20. Entendendo-se em sentido contrário, desde já se suscita a inconstitucionalidade da norma constante no artigo 66.º, n.º 1 e 2 do C. Penal na dimensão interpretativa que permita aplicar a pena acessória de proibição do exercício de profissão ali prevista, sem que ao arguido seja comunicada, nos termos dos n.º 1 e 3 do artigo 358.º do Código de Processo Penal, a alteração da qualificação jurídica dos factos daí resultantes, por violação do direito ao processo justo e equitativo por via da exigência de assegurar todas as garantias de defesa consagrado no artigo 32.º da CRP.

Nestes termos e nos mais de Direito que V. Exas. doutamente suprirão, concedendo provimento ao presente recurso deverá revogar-se a douta decisão recorrida, absolvendo-se o Recorrente, assim se fazendo a devida a tão costumada JUSTIÇA.»

c. Também inconformada, mas com a decisão relativa ao PIC, dela recorreu a demandante BB, tendo apresentado as seguintes conclusões (transcrição):

«(…) III - a recorrente discorda da matéria de facto dada como provada em 11., 12. e 13. e não provada em 3. da douta sentença recorrida.

──────────────────────────────

** PEDIDO 1 **
Enumere os artigos de lei citados no excerto do texto, com o diploma a que cada um pertence.
** PEDIDO 2 **
Retome o texto sobre o recurso penal logo após a última frase apresentada e dê-lhe continuidade.
Os registos são material à parte e não têm relação com o excerto do texto.

──────────────────────────────

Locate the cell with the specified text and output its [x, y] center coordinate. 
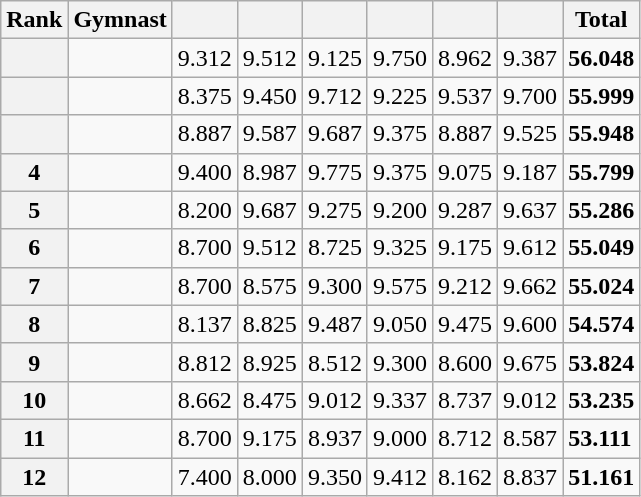
8.662 [204, 400]
8.962 [466, 58]
53.111 [602, 438]
8.512 [334, 362]
8.925 [270, 362]
9 [34, 362]
9.050 [400, 324]
9.712 [334, 96]
9.387 [530, 58]
9.675 [530, 362]
Gymnast [120, 20]
6 [34, 248]
7 [34, 286]
9.212 [466, 286]
8.837 [530, 477]
8.937 [334, 438]
8 [34, 324]
9.612 [530, 248]
9.487 [334, 324]
8.137 [204, 324]
9.587 [270, 134]
Rank [34, 20]
9.325 [400, 248]
55.049 [602, 248]
8.475 [270, 400]
8.712 [466, 438]
12 [34, 477]
9.350 [334, 477]
8.725 [334, 248]
9.125 [334, 58]
9.662 [530, 286]
9.525 [530, 134]
9.275 [334, 210]
9.000 [400, 438]
9.750 [400, 58]
11 [34, 438]
8.575 [270, 286]
9.700 [530, 96]
5 [34, 210]
Total [602, 20]
51.161 [602, 477]
9.450 [270, 96]
8.000 [270, 477]
9.600 [530, 324]
55.799 [602, 172]
9.400 [204, 172]
8.200 [204, 210]
8.587 [530, 438]
9.537 [466, 96]
9.312 [204, 58]
10 [34, 400]
9.187 [530, 172]
7.400 [204, 477]
8.737 [466, 400]
8.812 [204, 362]
9.775 [334, 172]
55.024 [602, 286]
8.825 [270, 324]
55.948 [602, 134]
8.162 [466, 477]
55.286 [602, 210]
9.200 [400, 210]
9.287 [466, 210]
9.575 [400, 286]
9.225 [400, 96]
53.235 [602, 400]
9.337 [400, 400]
9.637 [530, 210]
8.600 [466, 362]
56.048 [602, 58]
54.574 [602, 324]
8.987 [270, 172]
8.375 [204, 96]
53.824 [602, 362]
9.075 [466, 172]
9.475 [466, 324]
4 [34, 172]
55.999 [602, 96]
9.412 [400, 477]
Output the (x, y) coordinate of the center of the cell containing the given text.  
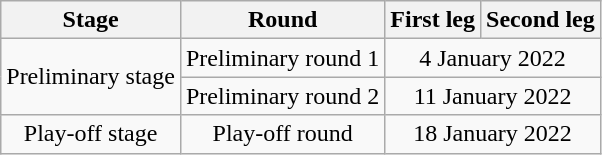
Second leg (541, 20)
Round (282, 20)
Preliminary stage (91, 77)
Preliminary round 2 (282, 96)
4 January 2022 (492, 58)
Play-off round (282, 134)
11 January 2022 (492, 96)
18 January 2022 (492, 134)
Play-off stage (91, 134)
Preliminary round 1 (282, 58)
First leg (433, 20)
Stage (91, 20)
Detect which cell encompasses the target text, then output its (X, Y) center coordinate. 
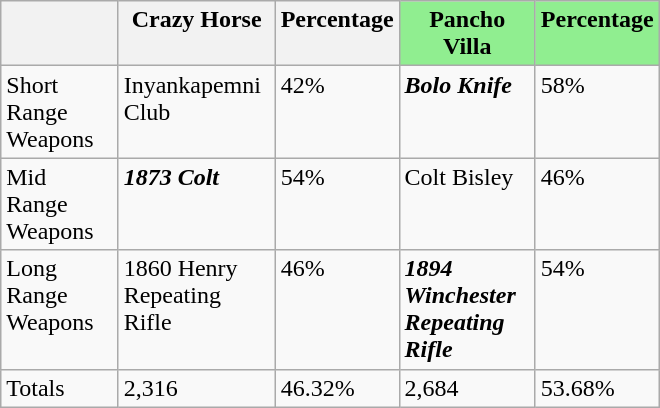
Inyankapemni Club (196, 112)
1860 Henry Repeating Rifle (196, 310)
1894 Winchester Repeating Rifle (467, 310)
Long Range Weapons (60, 310)
53.68% (597, 388)
Short Range Weapons (60, 112)
2,316 (196, 388)
Totals (60, 388)
2,684 (467, 388)
58% (597, 112)
Pancho Villa (467, 34)
Colt Bisley (467, 204)
Bolo Knife (467, 112)
42% (337, 112)
1873 Colt (196, 204)
Crazy Horse (196, 34)
Mid Range Weapons (60, 204)
46.32% (337, 388)
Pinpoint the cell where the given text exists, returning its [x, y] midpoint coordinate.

──────────────────────────────

** RESPOSTA ESPERADA 1 **
artigo 66.º, n.º 1 e 2, do C. Penal; artigo 358.º, n.º 1 e 3, do Código de Processo Penal; artigo 32.º da CRP

** RESPOSTA ESPERADA 2 **
DOS FACTOS QUE FORAM INDEVIDAMENTE DADOS COMO PROVADOS (Factos 11, 12 e 13)

c) Dos factos provados números 11, 12 e 13 constantes da sentença objeto de recurso

11 - O arguido procedeu ao depósito do referido cheque, no dia 18.04.2017, na conta bancária com o IBAN …, entretanto encerrada, de que o mesmo era titular na …, passando a dispor de parte do valor respetivo como se fosse seu.

12 – Apesar de interpelado para o efeito, o arguido não restituiu parte do valor correspondente ao montante previsto na cláusula penal no contexto do contrato-promessa de compra e venda, num montante não concretamente apurado mas não inferior a € 161.000,00, ainda hoje o conservando e usufruindo desse montante.

13 – Nas circunstâncias descritas, o arguido agiu livre, voluntária e conscientemente, bem sabendo que o montante em questão não inferior a € 161.000,00, lhe não pertencia e que só lhe havia sido entregue no pressuposto de que o restituiria.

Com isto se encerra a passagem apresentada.